|Summary:||Plug-ins don't always respect the cookie accept policy|
|Product:||WebKit||Reporter:||Jeff Johnson <opendarwin>|
|Component:||New Bugs||Assignee:||Brady Eidson <beidson>|
|Severity:||Normal||CC:||andersca, ap, beidson, eric, lutzp, rachael|
|Version:||528+ (Nightly build)|
|OS:||OS X 10.5|
|Bug Depends on:|
Description Jeff Johnson 2009-06-14 15:18:59 PDT
Summary: On my system, I have the HTTPCookieStorage cookieAcceptPolicy set to NSHTTPCookieAcceptPolicyOnlyFromMainDocumentDomain (corresponding to the Safari preference "Only from sites I visit"). However, when I load the page http://www.time.com/time/world/article/0,8599,1904577,00.html with WebKit, I get a cookie from ".clearspring.com", which is obviously not within the domain of "time.com". Steps to reproduce: 1) Launch Safari 4 on Mac OS X 10.5.7. 2) Open Safari preferences 3) Select Accept cookies: Only from sites I visit 4) Click "Show Cookies" 5) Click "Remove All" and "Done" 6) Load the page http://www.time.com/time/world/article/0,8599,1904577,00.html 7) Open preferences again 8) Click "Show Cookies" again Expected results: I only see cookies from "time.com" Actual results: In addition to cookies from "time.com", I see one cookies from ".clearspring.com" Regression: This bug also occurred with the immediately preceding version of Safari on Mac OS X 10.5.7. Can't remember the exact version #, but it was 3.2.x. The bug also occurs if you use "/Developer/Examples/WebKit/MiniBrowser" to load the page rather than Safari.
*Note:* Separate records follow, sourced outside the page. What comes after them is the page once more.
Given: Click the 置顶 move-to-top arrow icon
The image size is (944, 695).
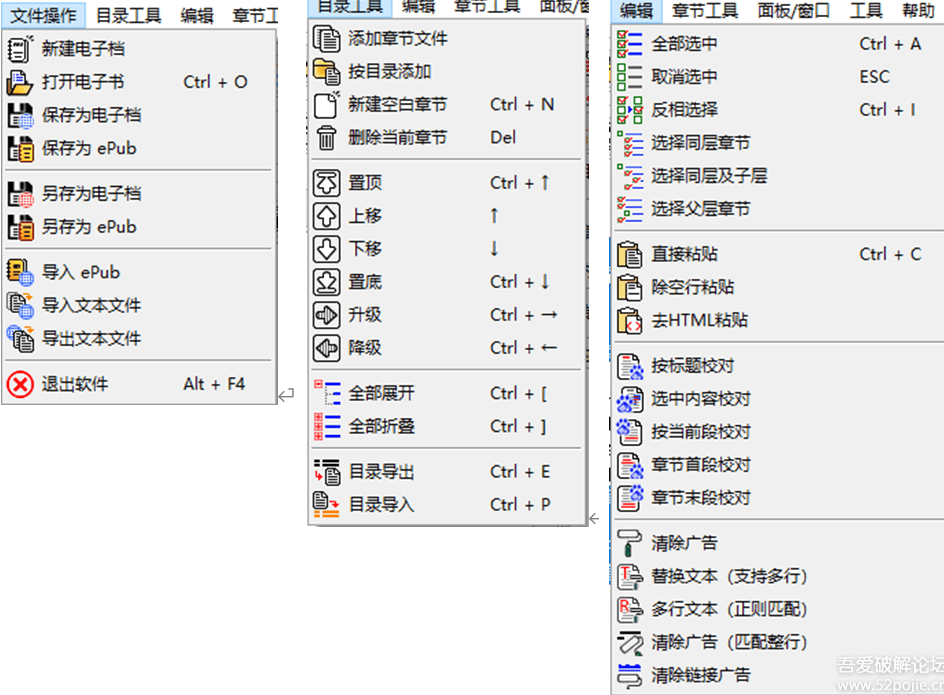Looking at the screenshot, I should pyautogui.click(x=327, y=183).
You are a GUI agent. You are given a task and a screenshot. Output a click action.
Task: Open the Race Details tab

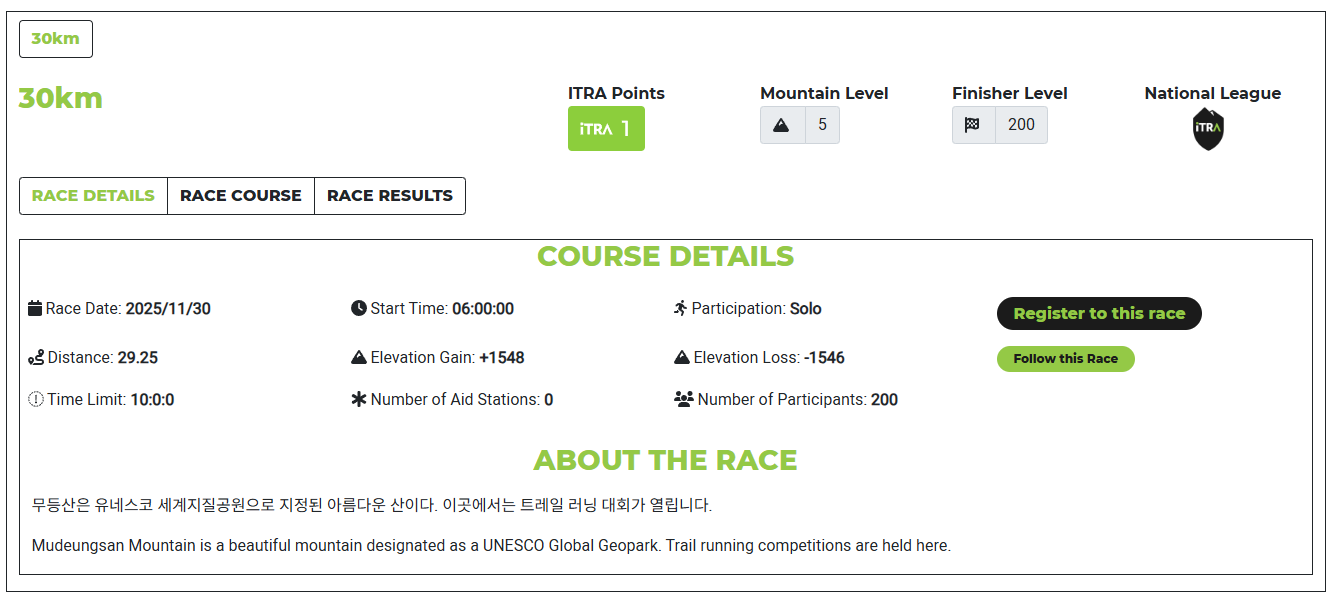pyautogui.click(x=93, y=196)
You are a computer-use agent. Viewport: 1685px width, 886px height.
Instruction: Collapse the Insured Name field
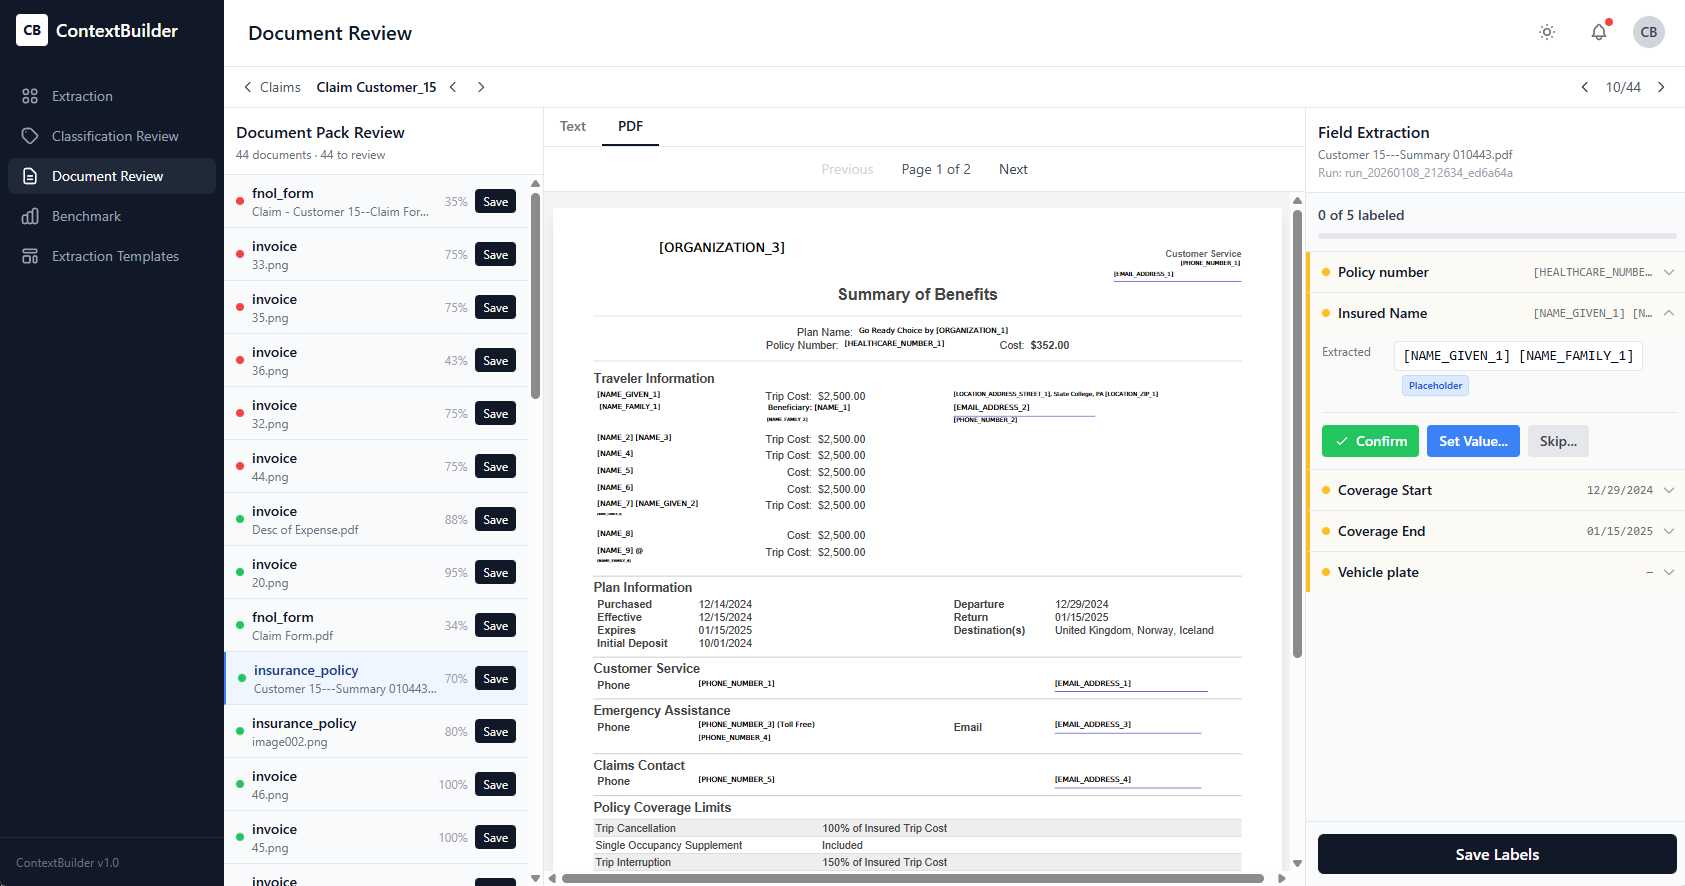tap(1668, 313)
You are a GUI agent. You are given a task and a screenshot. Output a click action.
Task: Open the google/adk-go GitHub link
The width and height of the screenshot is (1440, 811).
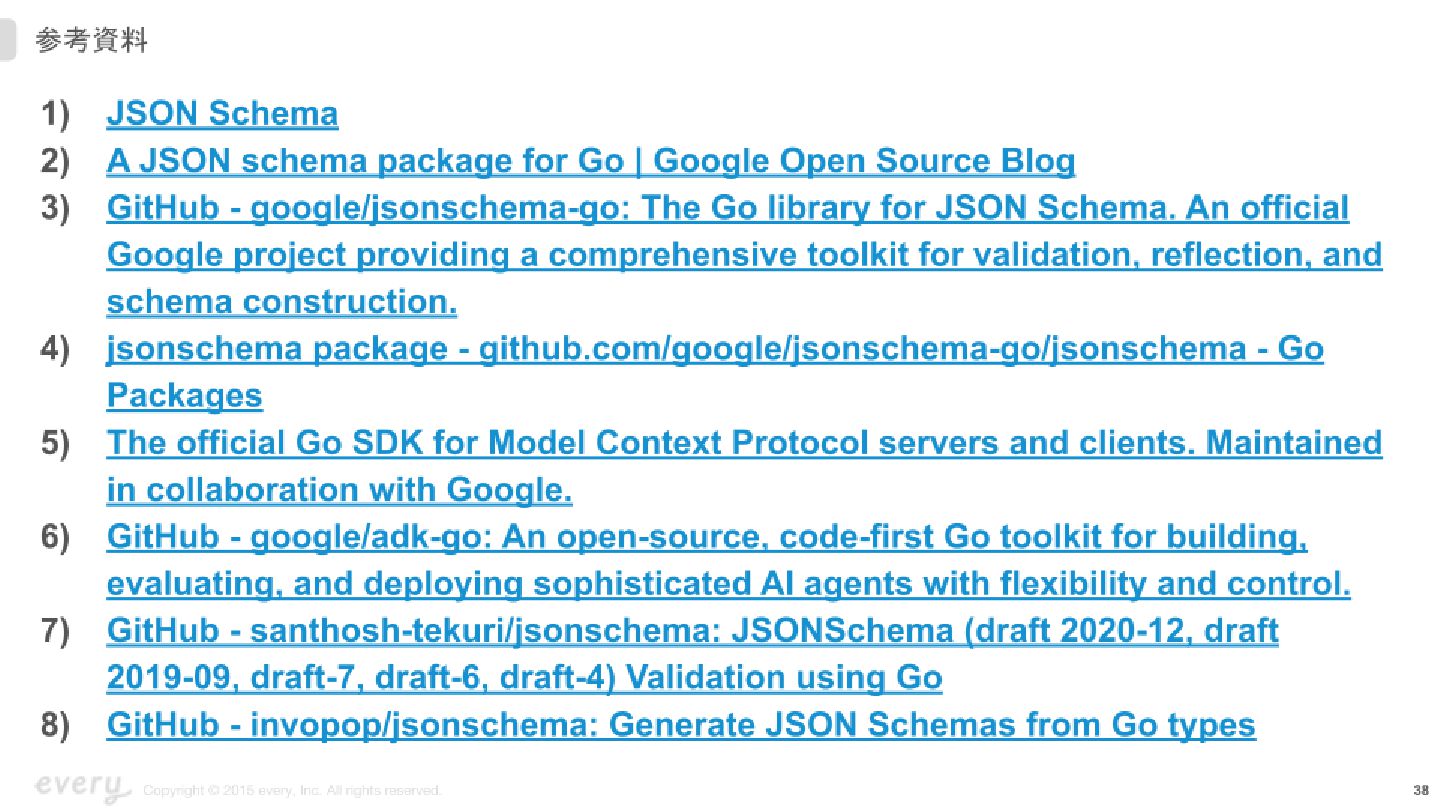point(729,560)
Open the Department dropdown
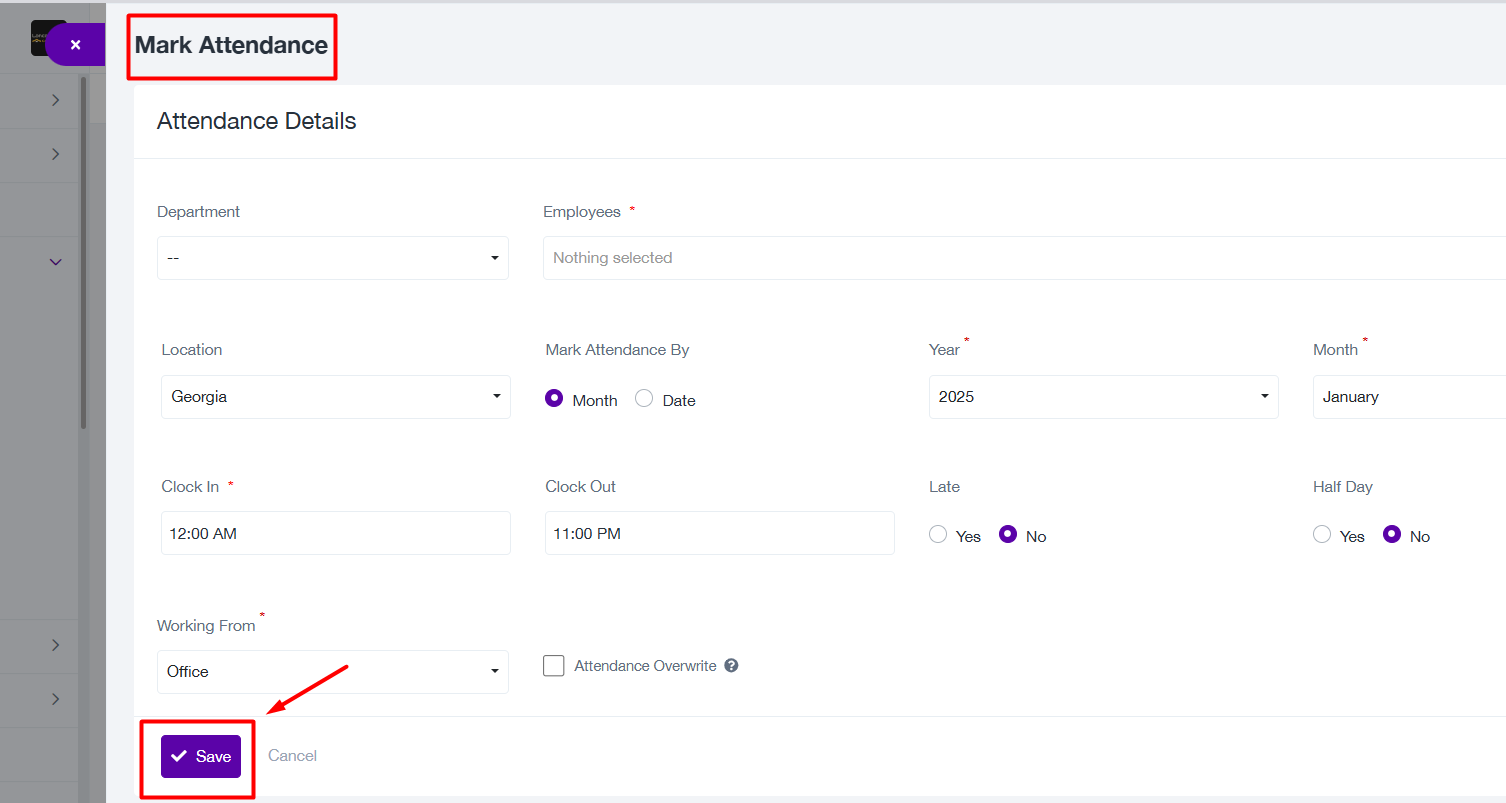 point(333,258)
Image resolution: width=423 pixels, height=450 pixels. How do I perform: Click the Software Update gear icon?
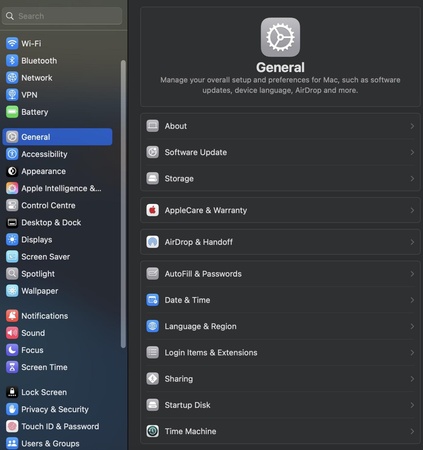[x=153, y=152]
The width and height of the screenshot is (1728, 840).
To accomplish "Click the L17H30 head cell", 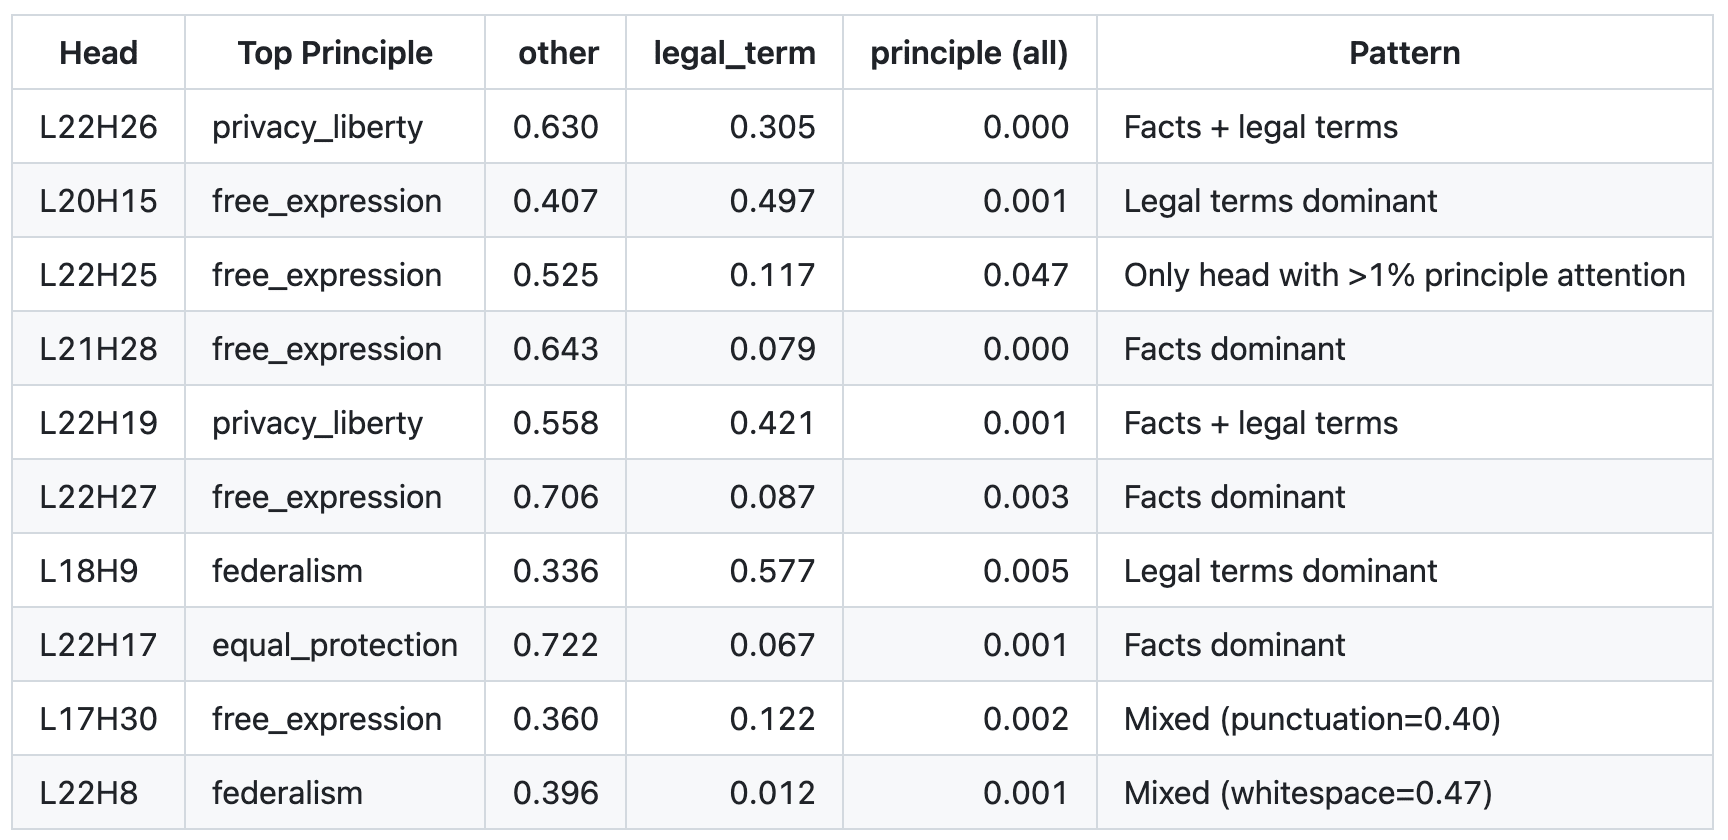I will 98,719.
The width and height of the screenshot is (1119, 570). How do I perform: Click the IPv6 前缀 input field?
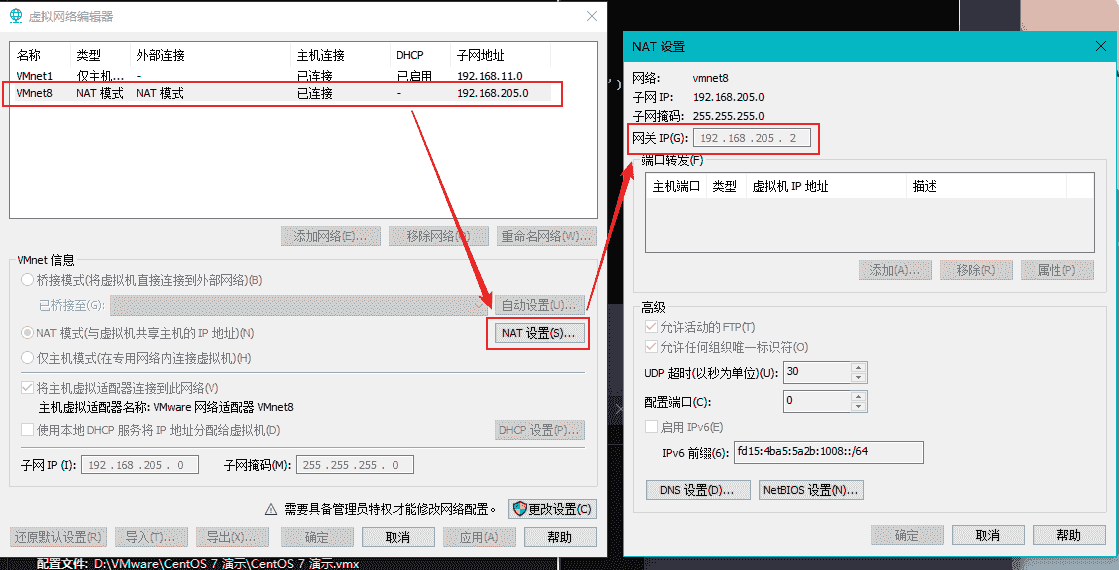click(x=828, y=452)
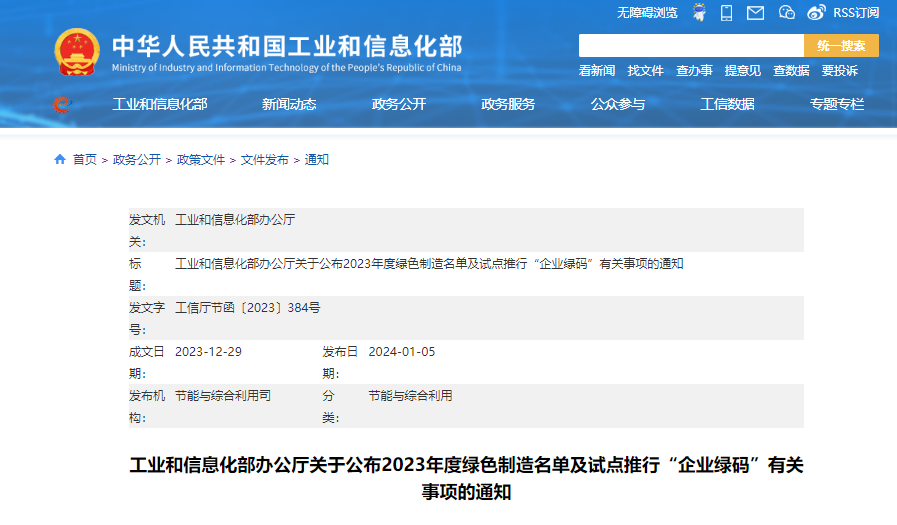Open the mobile version phone icon
The width and height of the screenshot is (897, 525).
pos(727,13)
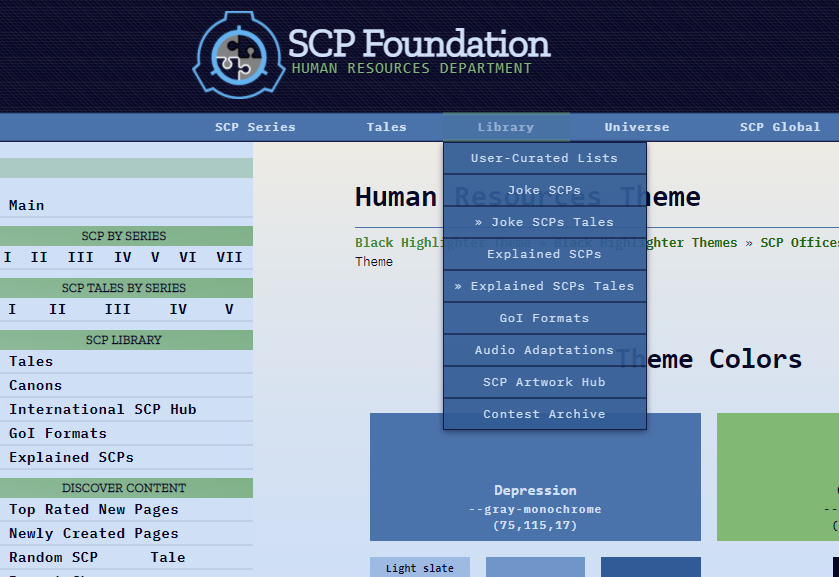Image resolution: width=839 pixels, height=577 pixels.
Task: Choose "Explained SCPs Tales" from the menu
Action: [x=544, y=285]
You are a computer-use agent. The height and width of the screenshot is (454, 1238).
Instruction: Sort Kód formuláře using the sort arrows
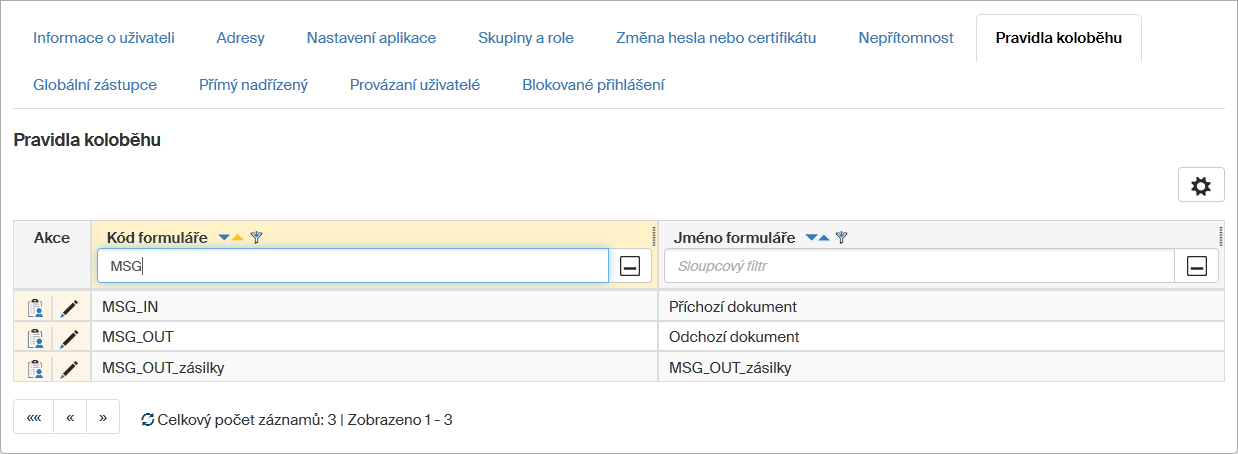click(231, 238)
Notes: Running in the debugger, I set breakpoints at -[NSHTTPCookieStorage setCookie:], -[NSHTTPCookieStorage setCookieAcceptPolicy:], and -[NSHTTPCookieStorage setCookies:forURL:mainDocumentURL:], as well as at setCookies() in "WebKit/WebCore/platform/mac/CookieJar.mm" with git commit f8f4e69a4ceb5909eb64ea91fe1de7108710c552 (corresponding to svn r43960). The methods setCookie: and setCookieAcceptPolicy: never get called. The method setCookies:forURL:mainDocumentURL: does get called frequently, also from setCookies() in WebKit, but when printing the cookies I never see ".clearspring.com". Thus, it's a mystery to me where that cookie is getting set. I guess it must be set somehow without NSHTTPCookieStorage, which may explain why it's not respecting the cookieAcceptPolicy.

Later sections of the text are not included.